WHAT IS EXPECTED: Exactly the lines from the one with "Новости мира (66, 226)" through the last line of the listing must be given again.

(SOURCE RECORDS Opens)

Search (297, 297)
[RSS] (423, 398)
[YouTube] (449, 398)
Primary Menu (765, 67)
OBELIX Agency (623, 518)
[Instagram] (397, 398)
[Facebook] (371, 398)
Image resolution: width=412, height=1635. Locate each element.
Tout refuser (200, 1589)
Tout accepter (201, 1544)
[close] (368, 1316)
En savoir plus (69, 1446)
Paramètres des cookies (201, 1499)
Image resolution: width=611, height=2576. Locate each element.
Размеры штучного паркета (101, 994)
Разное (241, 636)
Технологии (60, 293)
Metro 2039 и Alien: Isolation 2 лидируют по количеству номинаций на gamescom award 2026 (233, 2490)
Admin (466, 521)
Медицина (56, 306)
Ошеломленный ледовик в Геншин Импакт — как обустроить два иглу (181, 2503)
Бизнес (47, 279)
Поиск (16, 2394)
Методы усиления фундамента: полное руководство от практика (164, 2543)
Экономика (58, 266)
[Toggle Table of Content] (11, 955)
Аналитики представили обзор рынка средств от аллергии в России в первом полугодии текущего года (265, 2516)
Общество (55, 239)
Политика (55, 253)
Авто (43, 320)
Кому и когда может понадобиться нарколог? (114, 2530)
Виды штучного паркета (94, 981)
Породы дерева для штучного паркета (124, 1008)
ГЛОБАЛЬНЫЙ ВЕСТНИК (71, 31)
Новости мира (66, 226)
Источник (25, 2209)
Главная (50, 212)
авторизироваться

(SOURCE RECORDS Closes)

FINISHED EXERCISE:
Новости мира (66, 226)
Источник (25, 2209)
Главная (50, 212)
авторизироваться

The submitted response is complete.